While rFVIIa was developed to manage bleeding in hemophiliac patients who express inhibitors of clotting factors, it was unclear why rFVIIa but not endogenous FVII could overcome coagulopathy in hemophiliac patients. A cell-based conceptual model of hemostasis that focuses on the roles of specific cell surfaces in controlling the coagulation process may shed light on this phenomenon. FVIIa can bind to activated platelets and, once bound to the activated platelet surface, can activate factor X. The cell-based model suggests that while the low levels of endogenous FVIIa cannot induce thrombin generation on the platelet surface, when rFVIIa is added to the system, thereby elevating the total FVIIa levels, the thrombin-generating function of the platelet surface can be restored [8]. In the present case, rFVIIa was administered after we identified and embolized the bleeding focus in the course of right hepatic artery because the bleeding did not stop, even though there was no obvious bleeding point after embolization, as indicated by the second angiography. After administration of rFVIIa, there was no evidence of further bleedings. Thus, we can presume that the administration of rFVIIa successfully controlled the undisclosed bleeding from the site where the biopsy was performed.

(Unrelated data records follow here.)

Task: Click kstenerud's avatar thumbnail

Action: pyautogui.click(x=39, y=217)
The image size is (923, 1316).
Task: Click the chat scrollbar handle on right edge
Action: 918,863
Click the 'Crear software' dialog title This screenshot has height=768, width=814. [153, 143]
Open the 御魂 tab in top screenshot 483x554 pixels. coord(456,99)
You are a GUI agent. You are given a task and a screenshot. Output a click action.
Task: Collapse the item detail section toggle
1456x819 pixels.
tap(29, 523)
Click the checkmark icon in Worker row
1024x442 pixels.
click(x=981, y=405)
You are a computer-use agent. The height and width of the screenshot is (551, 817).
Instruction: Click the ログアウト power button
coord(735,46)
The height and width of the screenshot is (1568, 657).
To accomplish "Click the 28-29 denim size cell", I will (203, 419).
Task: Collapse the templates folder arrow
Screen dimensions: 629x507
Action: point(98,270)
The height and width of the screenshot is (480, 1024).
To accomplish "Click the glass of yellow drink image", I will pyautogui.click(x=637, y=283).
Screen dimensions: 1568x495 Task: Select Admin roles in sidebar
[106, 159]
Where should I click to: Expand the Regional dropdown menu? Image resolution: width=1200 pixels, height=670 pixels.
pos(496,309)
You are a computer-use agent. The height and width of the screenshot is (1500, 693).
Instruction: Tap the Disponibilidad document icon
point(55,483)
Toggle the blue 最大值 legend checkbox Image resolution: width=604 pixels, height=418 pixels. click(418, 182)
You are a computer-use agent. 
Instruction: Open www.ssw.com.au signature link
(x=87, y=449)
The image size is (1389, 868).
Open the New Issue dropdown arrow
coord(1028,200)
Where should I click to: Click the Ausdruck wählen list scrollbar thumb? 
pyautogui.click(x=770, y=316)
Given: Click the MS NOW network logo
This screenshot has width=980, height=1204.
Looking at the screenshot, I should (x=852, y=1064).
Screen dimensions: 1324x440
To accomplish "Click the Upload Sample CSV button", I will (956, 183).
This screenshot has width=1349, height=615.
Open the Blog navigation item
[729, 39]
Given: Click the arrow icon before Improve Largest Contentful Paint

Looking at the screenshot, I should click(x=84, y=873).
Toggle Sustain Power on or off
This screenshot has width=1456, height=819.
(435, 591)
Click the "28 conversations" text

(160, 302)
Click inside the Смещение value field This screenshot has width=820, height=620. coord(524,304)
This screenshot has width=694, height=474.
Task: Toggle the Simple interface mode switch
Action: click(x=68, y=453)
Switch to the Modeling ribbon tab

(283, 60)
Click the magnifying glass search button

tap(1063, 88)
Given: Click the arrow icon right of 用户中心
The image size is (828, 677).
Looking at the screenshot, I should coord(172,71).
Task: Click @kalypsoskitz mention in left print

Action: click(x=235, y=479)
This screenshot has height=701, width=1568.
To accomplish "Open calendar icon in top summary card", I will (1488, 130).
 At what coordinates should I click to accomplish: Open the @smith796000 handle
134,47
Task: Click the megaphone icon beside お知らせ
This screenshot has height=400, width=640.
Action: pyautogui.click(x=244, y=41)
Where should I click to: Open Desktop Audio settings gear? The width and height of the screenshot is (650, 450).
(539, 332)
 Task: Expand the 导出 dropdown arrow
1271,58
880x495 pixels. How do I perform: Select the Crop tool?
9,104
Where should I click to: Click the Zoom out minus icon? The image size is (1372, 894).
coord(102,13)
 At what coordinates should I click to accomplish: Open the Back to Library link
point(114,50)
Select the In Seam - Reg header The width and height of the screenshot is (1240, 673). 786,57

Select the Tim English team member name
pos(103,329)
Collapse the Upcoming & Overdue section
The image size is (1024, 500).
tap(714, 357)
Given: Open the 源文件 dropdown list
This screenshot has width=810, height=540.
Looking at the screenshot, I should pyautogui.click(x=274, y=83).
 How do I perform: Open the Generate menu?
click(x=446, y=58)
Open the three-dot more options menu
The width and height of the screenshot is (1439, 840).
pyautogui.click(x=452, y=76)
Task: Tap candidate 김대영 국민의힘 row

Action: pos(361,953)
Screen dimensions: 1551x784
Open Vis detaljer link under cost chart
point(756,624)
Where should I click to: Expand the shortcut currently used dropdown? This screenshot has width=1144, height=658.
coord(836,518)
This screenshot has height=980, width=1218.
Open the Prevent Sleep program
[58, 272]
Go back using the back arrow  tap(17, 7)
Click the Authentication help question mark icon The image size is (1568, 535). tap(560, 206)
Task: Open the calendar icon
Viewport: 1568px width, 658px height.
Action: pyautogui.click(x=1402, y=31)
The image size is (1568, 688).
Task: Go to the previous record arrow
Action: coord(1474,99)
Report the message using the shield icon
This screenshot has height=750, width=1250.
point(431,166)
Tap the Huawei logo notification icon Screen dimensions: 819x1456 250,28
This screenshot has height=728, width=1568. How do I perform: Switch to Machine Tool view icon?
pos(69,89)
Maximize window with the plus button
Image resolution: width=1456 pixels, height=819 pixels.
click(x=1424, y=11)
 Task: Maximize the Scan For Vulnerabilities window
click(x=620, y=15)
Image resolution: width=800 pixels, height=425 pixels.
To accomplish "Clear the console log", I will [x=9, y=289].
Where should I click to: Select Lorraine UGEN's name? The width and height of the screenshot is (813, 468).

Which dose of rFVIIa is appropriate for a bleeding patient who does not have deficiency of coagulation factor VII? One study showed that when patients with chronic liver disease are given 80 μg/kg rVIIa prior to surgical incision during orthotopic liver transplantation, it is both safe and effective [9]. Another study showed that the decline in hematocrit during an operation undergoing liver resection was smallest in the group receiving 80 μg/kg of rFVIIa, and that this was associated with a significant overall improved effect of treatment [10]. In our patient, we administered a half dose of rFVIIa 3 times on the twelfth day. On the thirteenth day in hospital, we administered the full dose of rFVIIa 3 times because the half dose was suboptimal for hemostasis, totaling 400 μg/kg.

rFVIIa is effective for hemostasis not only in hemophiliac patients [11], but also in patients with thrombocytopathies [12], liver transplantation [9, 13], and hemophiliac patients undergoing orthopedic surgery [14]. We would like to report the successful use of rFVIIa in a DIC patient with potentially fatal iatrogenic bleeding. We also suggest that DIC should be omitted from the contraindication list of rFVIIa use.